The traditional building management system (i.e., temperature control system) remains an integral part of the mechanical systems. The building management system is specified within the mechanical division of project specifications (MasterSpec Division 23) and is typically provided by a subcontractor to the mechanical contractor.

In similar ways, lighting controls are specified within the electrical division and provided by the electrical subcontractor, and plumbing controls are specified within the plumbing division and provided by the plumbing contractor, etc. The intelligent building platform is elevated into a dedicated specification division known as MasterSpec Division 25 and is provided by a specialist system integrator or integrated automation contractor.

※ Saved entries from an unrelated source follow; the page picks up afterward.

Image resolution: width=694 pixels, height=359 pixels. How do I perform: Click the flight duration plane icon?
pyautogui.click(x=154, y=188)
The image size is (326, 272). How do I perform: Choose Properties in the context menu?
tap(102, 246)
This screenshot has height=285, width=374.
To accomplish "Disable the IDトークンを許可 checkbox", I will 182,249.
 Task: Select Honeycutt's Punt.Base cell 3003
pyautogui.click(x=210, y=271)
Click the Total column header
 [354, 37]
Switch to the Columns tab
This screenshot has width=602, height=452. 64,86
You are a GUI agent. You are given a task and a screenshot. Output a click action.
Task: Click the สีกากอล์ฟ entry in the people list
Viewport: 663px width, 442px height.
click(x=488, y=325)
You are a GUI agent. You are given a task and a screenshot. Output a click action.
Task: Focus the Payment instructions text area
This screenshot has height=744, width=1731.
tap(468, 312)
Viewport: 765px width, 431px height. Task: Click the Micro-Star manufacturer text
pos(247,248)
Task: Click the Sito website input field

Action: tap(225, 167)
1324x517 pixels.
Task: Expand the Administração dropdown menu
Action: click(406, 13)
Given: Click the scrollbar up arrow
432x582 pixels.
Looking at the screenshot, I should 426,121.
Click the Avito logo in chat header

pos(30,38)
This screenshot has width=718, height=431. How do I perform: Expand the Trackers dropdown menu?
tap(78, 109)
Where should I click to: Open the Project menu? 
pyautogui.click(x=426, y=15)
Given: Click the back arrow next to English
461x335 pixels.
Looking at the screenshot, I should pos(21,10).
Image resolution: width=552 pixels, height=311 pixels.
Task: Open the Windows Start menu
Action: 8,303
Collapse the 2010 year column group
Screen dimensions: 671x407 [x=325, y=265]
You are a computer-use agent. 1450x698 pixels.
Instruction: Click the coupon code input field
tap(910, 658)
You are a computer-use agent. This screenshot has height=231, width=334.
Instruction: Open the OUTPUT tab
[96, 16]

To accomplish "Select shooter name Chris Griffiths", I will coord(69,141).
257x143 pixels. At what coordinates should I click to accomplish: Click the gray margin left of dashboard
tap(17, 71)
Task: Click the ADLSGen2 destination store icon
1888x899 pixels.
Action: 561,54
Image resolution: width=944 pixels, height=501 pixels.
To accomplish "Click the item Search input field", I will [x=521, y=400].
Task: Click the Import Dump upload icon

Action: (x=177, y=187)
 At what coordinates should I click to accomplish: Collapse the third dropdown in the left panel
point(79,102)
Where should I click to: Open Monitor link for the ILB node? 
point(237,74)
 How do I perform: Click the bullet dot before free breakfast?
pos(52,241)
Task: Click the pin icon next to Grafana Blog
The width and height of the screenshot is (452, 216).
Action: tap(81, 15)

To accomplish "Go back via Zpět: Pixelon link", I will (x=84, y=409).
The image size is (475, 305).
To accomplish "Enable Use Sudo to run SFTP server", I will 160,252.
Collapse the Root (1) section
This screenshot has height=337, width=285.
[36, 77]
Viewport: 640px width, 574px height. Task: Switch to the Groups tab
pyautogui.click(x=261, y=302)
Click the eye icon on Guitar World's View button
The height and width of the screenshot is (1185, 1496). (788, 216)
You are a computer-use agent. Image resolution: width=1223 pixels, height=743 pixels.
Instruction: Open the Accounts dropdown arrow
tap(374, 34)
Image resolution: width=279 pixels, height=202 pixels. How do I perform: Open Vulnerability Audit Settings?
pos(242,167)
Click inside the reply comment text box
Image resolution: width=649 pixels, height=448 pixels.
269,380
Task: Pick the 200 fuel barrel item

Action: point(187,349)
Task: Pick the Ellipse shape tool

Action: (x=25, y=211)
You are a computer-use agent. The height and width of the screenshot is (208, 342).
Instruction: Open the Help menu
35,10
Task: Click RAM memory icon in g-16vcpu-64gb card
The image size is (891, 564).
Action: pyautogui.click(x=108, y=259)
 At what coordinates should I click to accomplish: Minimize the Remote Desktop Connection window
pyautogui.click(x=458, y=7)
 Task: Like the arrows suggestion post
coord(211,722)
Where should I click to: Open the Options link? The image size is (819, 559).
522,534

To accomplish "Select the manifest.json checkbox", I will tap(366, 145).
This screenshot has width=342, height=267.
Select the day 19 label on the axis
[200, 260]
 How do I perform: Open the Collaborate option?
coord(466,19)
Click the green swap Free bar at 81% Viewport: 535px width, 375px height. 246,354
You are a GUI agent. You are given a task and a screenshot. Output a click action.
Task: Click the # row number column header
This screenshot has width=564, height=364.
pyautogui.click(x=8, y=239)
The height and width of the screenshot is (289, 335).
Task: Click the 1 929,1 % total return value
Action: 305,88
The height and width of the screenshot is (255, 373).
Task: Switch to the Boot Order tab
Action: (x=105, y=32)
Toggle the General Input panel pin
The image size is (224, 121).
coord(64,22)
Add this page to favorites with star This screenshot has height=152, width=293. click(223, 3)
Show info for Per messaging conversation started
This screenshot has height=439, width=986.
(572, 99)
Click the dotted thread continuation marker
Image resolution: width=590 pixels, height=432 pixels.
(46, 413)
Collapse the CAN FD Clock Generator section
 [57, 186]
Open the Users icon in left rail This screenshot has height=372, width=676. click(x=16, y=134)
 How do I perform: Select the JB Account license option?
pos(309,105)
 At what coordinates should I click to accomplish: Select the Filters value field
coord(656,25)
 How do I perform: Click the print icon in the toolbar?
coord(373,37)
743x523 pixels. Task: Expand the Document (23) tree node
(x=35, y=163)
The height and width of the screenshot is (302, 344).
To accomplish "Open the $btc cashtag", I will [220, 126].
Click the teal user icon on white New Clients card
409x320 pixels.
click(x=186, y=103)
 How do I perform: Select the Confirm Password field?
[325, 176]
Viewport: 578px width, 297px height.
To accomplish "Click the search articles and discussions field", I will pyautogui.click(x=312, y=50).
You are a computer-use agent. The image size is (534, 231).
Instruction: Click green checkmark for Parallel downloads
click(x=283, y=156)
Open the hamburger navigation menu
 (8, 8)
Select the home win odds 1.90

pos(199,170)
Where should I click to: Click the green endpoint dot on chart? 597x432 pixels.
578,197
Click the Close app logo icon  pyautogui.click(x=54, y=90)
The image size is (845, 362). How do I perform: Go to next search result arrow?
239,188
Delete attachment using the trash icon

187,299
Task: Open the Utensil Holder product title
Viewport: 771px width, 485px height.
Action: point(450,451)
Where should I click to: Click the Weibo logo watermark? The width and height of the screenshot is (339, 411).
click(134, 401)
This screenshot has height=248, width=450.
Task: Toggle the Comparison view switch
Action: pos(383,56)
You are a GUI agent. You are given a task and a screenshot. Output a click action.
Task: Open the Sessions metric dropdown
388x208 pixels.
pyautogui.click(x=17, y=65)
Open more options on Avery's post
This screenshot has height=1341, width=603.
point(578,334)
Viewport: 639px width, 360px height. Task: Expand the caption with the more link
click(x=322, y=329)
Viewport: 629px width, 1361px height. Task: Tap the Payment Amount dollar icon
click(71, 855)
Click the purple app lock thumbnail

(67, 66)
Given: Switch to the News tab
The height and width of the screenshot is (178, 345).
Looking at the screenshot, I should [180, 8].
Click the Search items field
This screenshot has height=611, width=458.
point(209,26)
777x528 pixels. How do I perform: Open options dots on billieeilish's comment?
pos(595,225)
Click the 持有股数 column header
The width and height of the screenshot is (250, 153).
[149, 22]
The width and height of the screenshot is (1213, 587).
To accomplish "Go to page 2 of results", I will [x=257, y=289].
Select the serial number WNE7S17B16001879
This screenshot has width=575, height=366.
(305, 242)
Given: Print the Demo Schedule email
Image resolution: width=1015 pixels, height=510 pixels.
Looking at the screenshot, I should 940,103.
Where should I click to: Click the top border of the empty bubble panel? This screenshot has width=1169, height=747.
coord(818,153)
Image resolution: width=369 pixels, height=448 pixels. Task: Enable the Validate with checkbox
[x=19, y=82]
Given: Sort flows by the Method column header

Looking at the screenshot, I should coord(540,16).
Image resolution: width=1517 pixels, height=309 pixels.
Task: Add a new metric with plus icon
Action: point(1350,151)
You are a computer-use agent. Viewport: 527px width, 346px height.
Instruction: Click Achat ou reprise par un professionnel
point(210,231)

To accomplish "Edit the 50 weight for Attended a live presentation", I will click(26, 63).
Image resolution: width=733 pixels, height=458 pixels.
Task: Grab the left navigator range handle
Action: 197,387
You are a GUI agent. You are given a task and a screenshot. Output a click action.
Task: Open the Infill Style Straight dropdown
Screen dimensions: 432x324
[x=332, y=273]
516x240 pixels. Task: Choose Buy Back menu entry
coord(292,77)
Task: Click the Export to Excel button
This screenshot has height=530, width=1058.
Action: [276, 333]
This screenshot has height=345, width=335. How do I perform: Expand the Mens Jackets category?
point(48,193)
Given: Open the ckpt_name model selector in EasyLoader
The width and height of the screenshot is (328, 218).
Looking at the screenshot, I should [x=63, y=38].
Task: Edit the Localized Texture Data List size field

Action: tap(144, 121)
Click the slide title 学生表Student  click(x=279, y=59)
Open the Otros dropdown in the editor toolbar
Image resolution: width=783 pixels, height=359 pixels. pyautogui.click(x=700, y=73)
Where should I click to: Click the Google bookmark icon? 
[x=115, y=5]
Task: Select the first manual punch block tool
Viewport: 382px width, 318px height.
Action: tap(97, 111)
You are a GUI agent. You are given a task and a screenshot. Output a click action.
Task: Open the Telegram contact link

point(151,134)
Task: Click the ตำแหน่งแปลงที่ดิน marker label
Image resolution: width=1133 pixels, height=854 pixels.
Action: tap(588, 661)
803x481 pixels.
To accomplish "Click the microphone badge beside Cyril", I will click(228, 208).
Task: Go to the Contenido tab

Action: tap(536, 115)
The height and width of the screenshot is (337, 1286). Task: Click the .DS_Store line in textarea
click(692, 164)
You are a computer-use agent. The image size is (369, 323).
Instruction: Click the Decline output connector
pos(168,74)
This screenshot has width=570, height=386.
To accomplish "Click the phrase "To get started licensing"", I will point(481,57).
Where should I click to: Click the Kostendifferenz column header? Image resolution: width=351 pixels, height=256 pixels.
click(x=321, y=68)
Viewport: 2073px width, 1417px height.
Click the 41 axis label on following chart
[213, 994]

Key features of an intelligent building software platform are:

  • Multiple protocol capability to allow flexibility in procurement of the various subsystems and devices
  • A common object/data model to encourage the normalization of the assortment of protocols and subsystems into a consistent framework
  • Open-source software to enable software development to extend the core features 
  • Open distribution to ensure that the owner/end user will have maximum future flexibility when expanding or maintaining the system
  • A suite of software features that match up with owner requirements, which could include advanced visualization/user interface, dashboards targeting managers and occupants, fault detection and diagnostics, energy analytics, advanced reporting capabilities, and performance optimization capabilities.